Back in February I did a post called Structural Difference Between US and 1930's Germany That Makes It Harder For Trump which recalled the lessons I learned from my mother who grew up in Nazi Germany and how that helped me see, as a Peace Corps volunteer in Thailand, the stark differences between a centralized national bureaucracy and one where each state had significant independence from the capital.
Screenshot LA Times 9/17/17 |
Yesterday I was reminded of that lesson once again when I saw this headline for an LA Times story: State to become a 'sanctuary'.
In a centralized bureaucracy like they had in Nazi Germany or have in Thailand, all government is controlled out of Berlin or Bangkok - education, police, health, everything.

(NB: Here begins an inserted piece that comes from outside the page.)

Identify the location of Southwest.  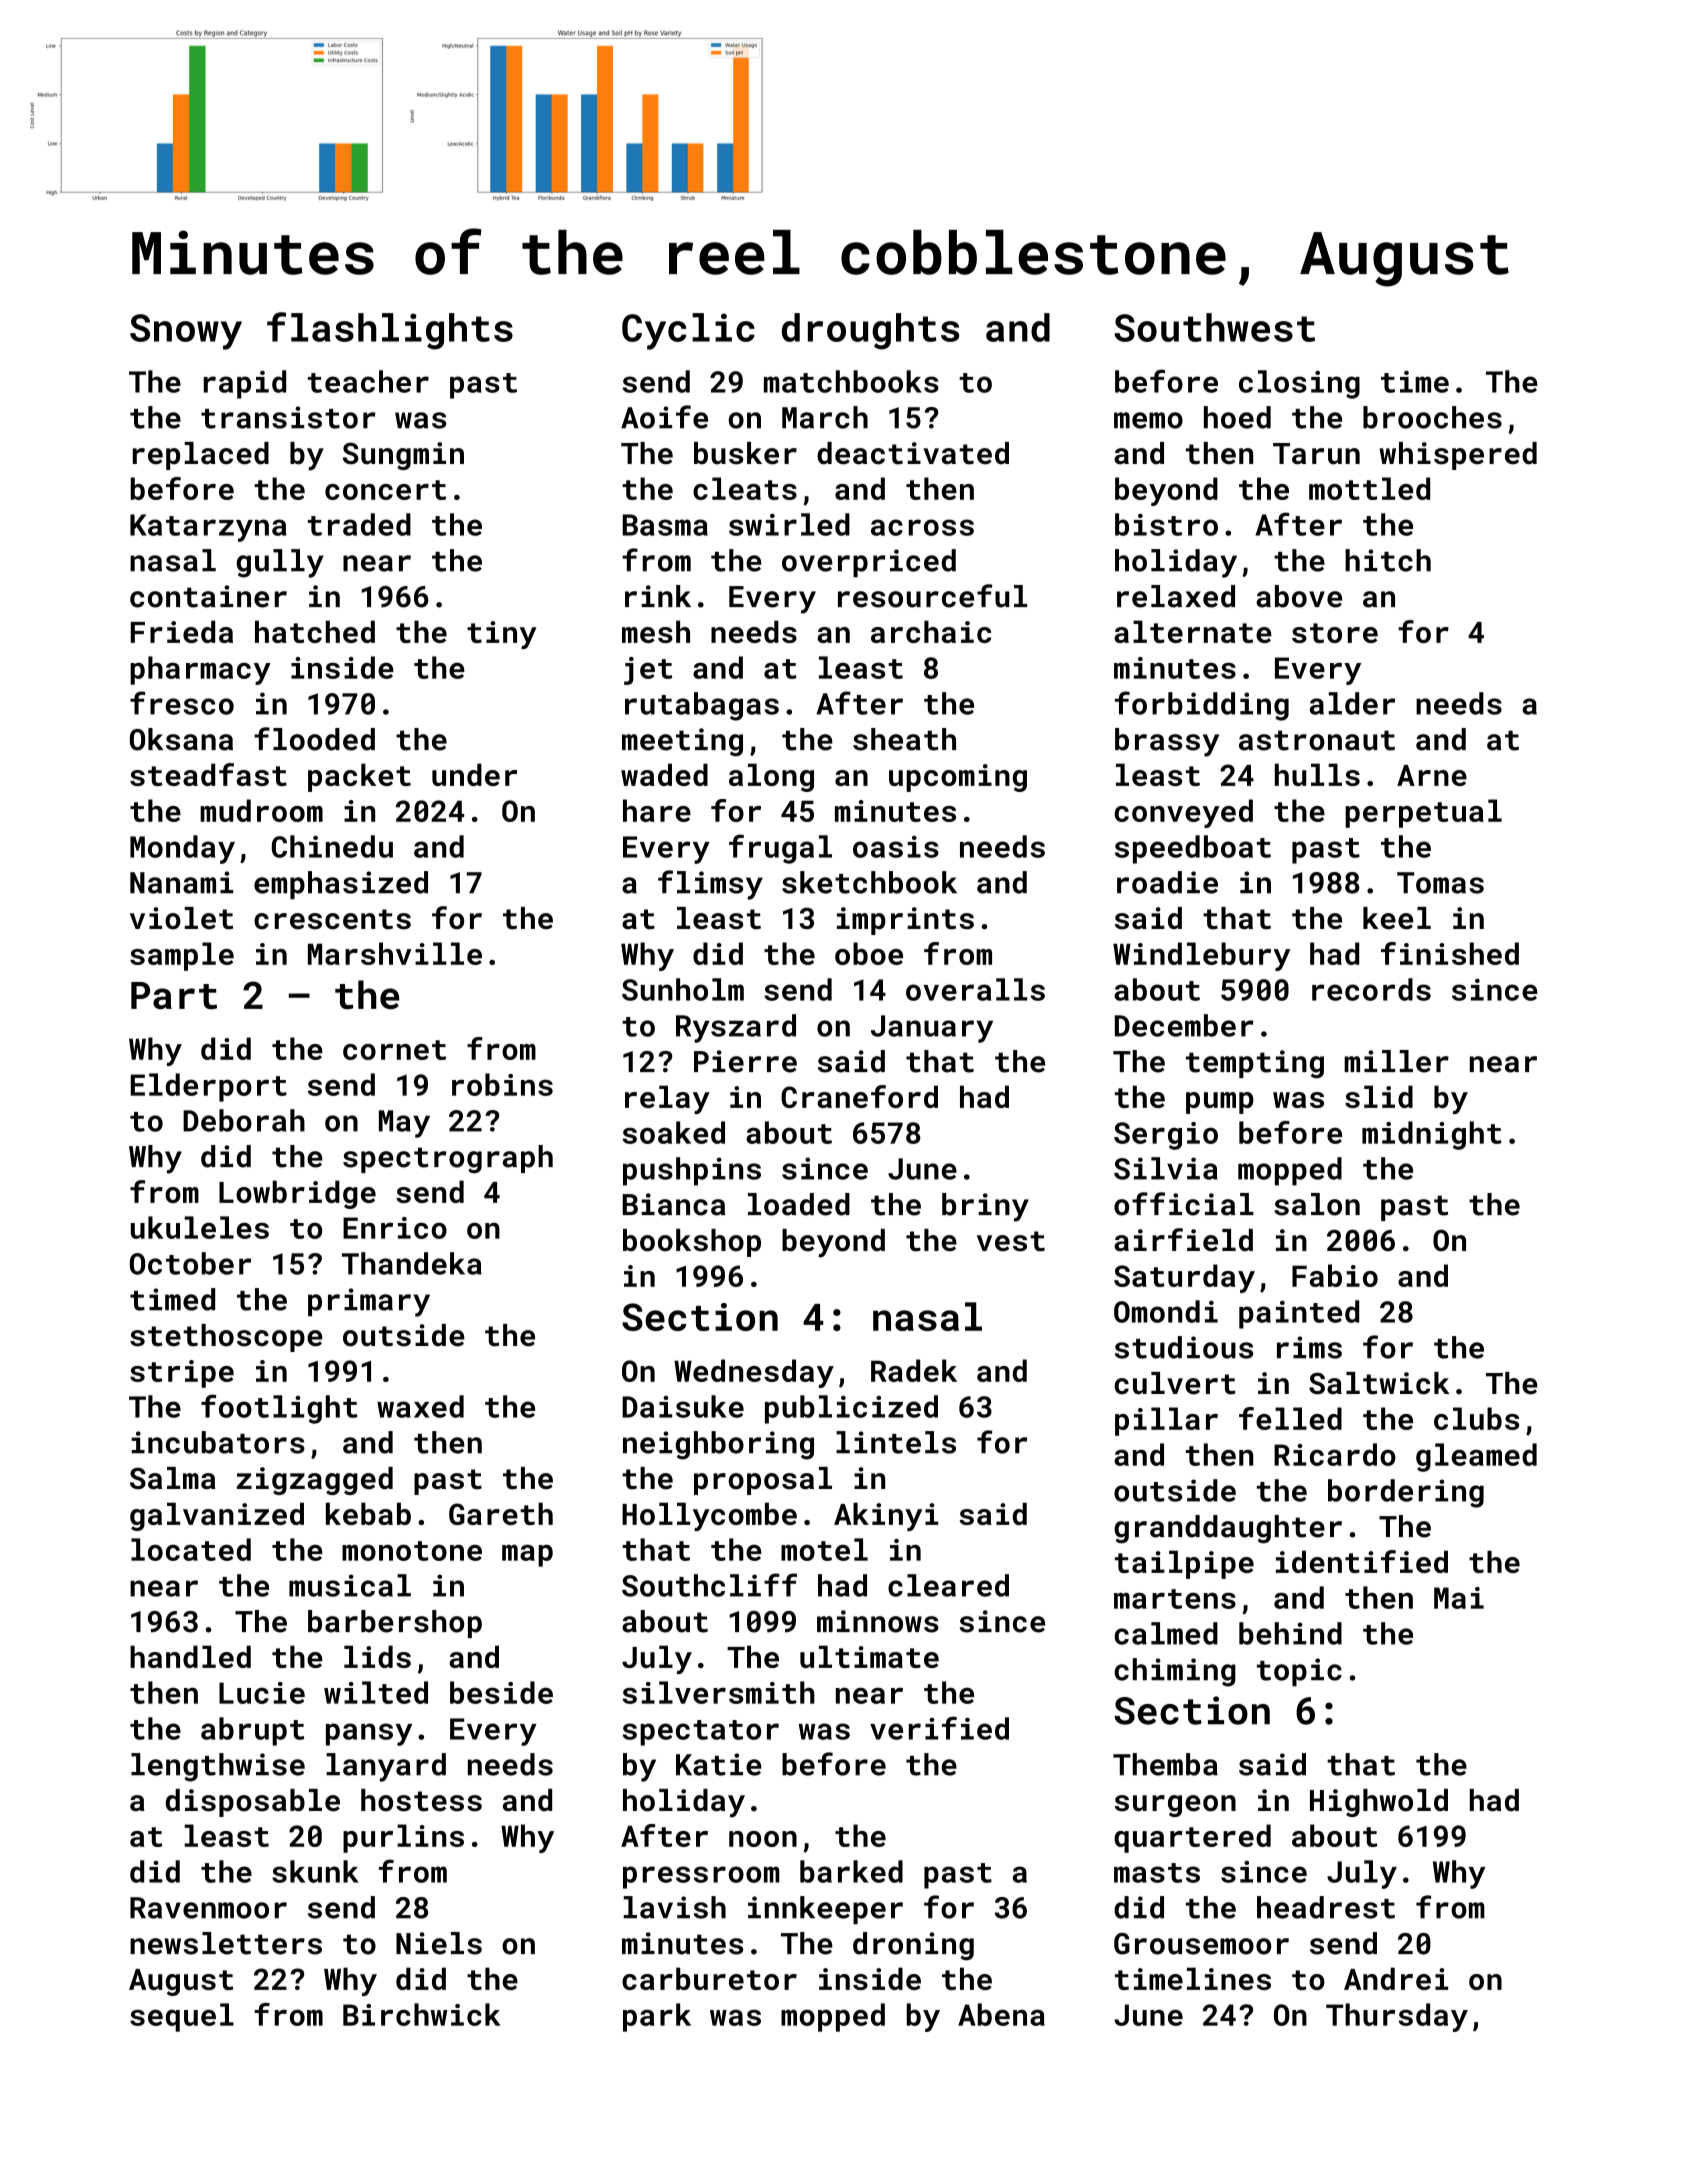
(1214, 327).
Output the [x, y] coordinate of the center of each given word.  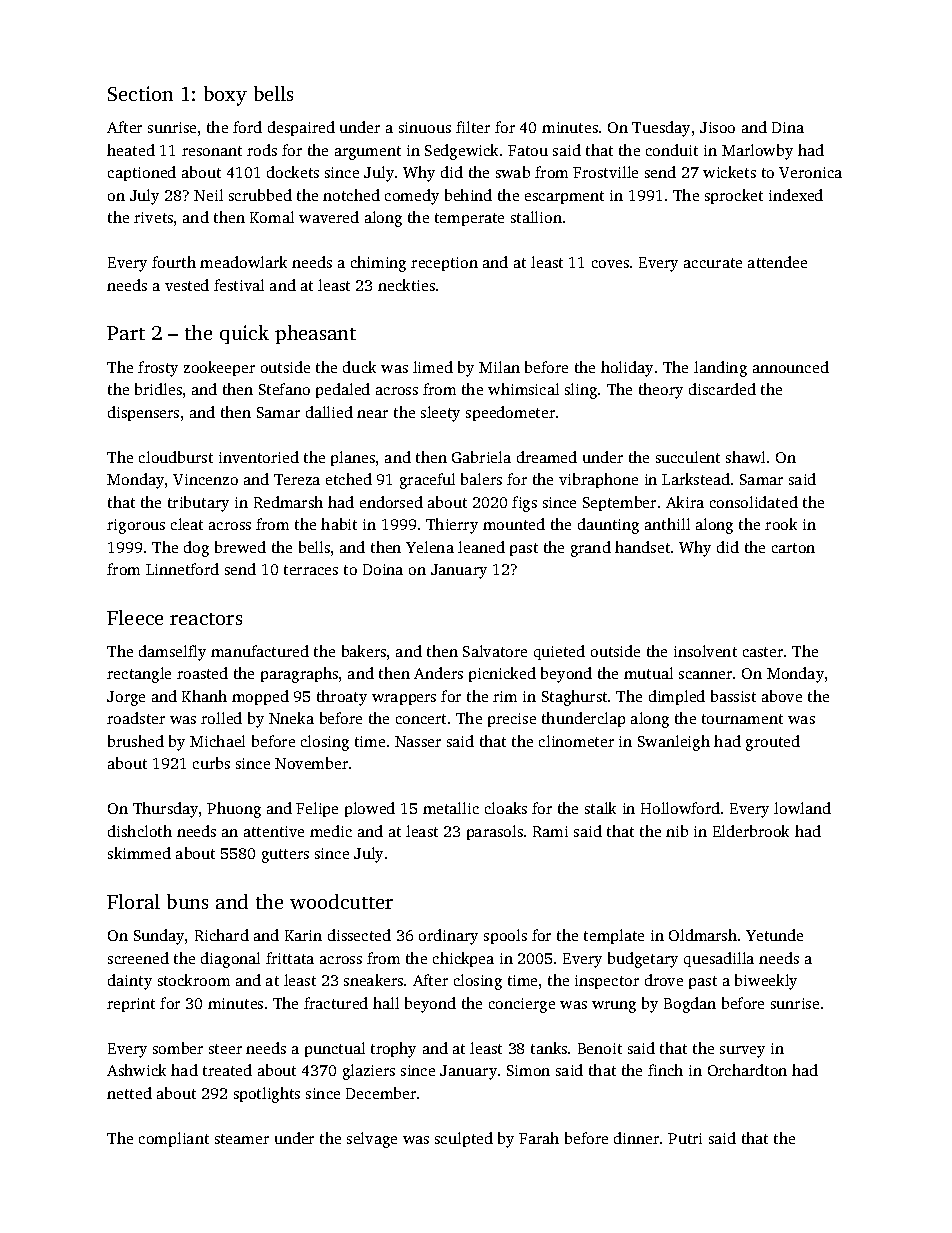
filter [473, 127]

But in the US the federal government is in charge of certain things and states have the power over everything else. The Tenth Amendment to the US Constitution:
"The powers not delegated to the United States by the Constitution, nor prohibited by it to the States, are reserved to the States respectively, or to the people."(Article 1 of the Constitution which enumerates the federal powers is not nearly as brief.)
Some of that state independence has eroded as Congress has, over the years, tied federal funding to compliance with the federal mandates.
But individual states, police departments, school districts, can risk the funding if they object strongly enough to the federal demands. They can, essentially, tell the feds to go to hell. In this sanctuary case they are telling state employees not to enforce (partially at least*) immigration laws because those are federal, not state, responsibilities. And in this sanctuary case, it appears that so far, the courts have agreed with the states that the feds can't withhold federal funding to sanctuary cities. (That's also mentioned in the LA Times story.)
Of course, states rights are a good thing when they protect what you feel is important, but not when they protect things to which you object. The rights of African-Americans were horrendously violated in the post-civil war south through to Jim Crow and even after the civil rights acts of 1964, on the grounds of 'states rights.' And the states that have legalized marijuana are improvising a tricky dance with the feds around conflicting laws.
But I'm pleased to see how many Americans are standing up for the rights of immigrants, particularly the DACA folks. We've come a long way since Japanese-Americans, including US citizens, were incarcerated during WW II, with very little objection from the rest of the population.
*The new sanctuary law in California, the article tells us, does allow some cooperation, mainly regarding immigrants with criminal violations.